During Fiscal Year 2016, we obtained $488.4 million in aggregate principal amount, net of issuance costs, from the issuance of our 5.50% Senior Notes. The Notes mature on May 31, 2023, and bear interest at a rate of 5.50% per annum, payable semi-annually on May 15 and November 15. A portion of the proceeds was used to repay all then-outstanding amounts under our revolving line of credit agreement with Wells Fargo Bank and the remaining proceeds were used primarily for share repurchases.

Our liquidity, capital resources, and results of operations in any period could be affected by repurchases of our common stock, the payment of cash dividends, the exercise of outstanding stock options, restricted stock grants under stock plans, and the issuance of common stock under our Employee Stock Purchase Plan ("ESPP").  We receive cash from the exercise of outstanding stock options under our stock plan and the issuance of shares under our ESPP. However, the resulting increase in the number of outstanding shares from these equity grants and issuances could affect our earnings per share. We cannot predict the timing or amount of proceeds from the sale or exercise of these securities or whether they will be exercised, forfeited, canceled, or will expire. 

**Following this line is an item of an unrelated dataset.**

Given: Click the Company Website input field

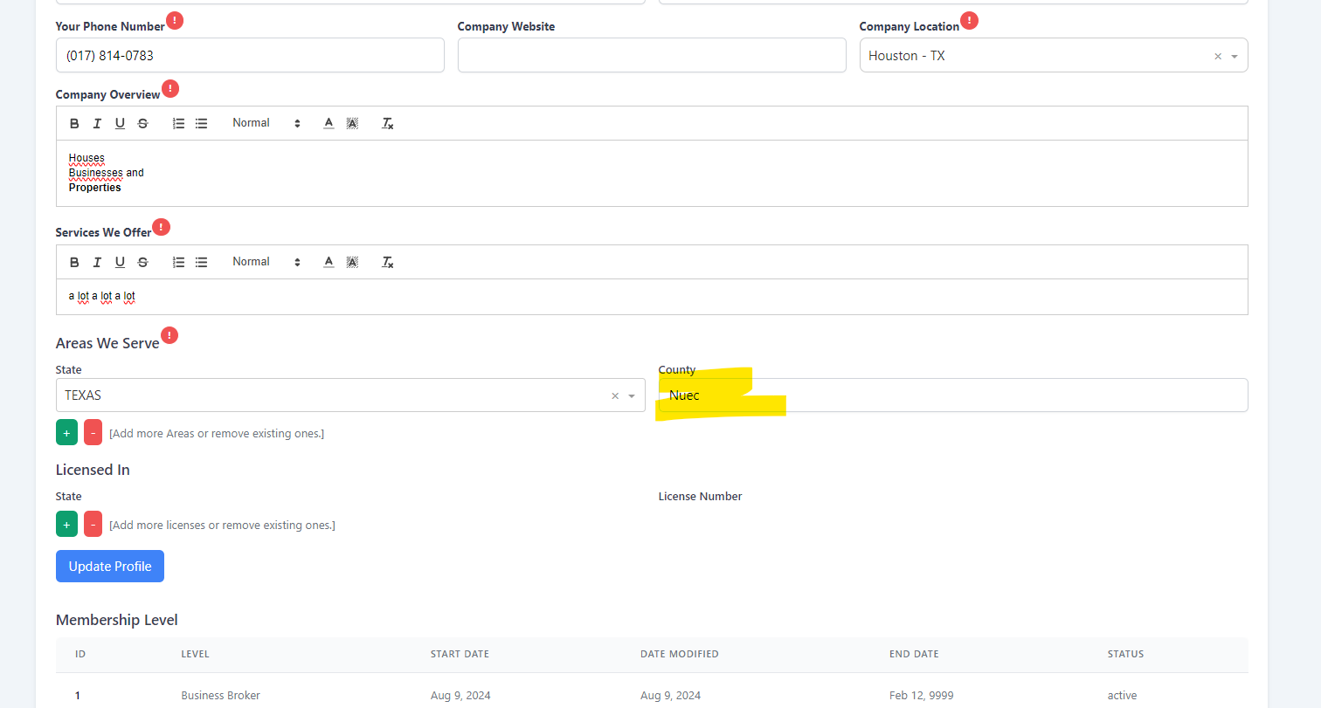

We believe that our current cash and cash equivalents, short-term investments, cash provided by operations, and the availability of additional funds under the Credit Agreement will be sufficient to fund operations for at least the next 12 months; however, any projections of future financial needs and sources of working capital are subject to uncertainty.  Readers are cautioned to review the risks, uncertainties, and assumptions set forth in this Quarterly Report on Form 10-Q, including the section entitled "Certain Forward-Looking Information" and the risk factors set forth in our Annual Report on Form 10-K for the fiscal year ended March 31, 2017, filed with the SEC on May 10, 2017, and other periodic filings with the SEC, any of which could affect our estimates for future financial needs and sources of working capital.


OFF BALANCE SHEET ARRANGEMENTS AND CONTRACTUAL OBLIGATIONS

We have not entered into any transactions with unconsolidated entities giving rise to financial guarantees, subordinated retained interests, derivative instruments, or other contingent arrangements that expose us to material continuing risks, contingent liabilities, or any other obligation under a variable interest in an unconsolidated entity that provides us with financing and liquidity support, market risk, or credit risk support.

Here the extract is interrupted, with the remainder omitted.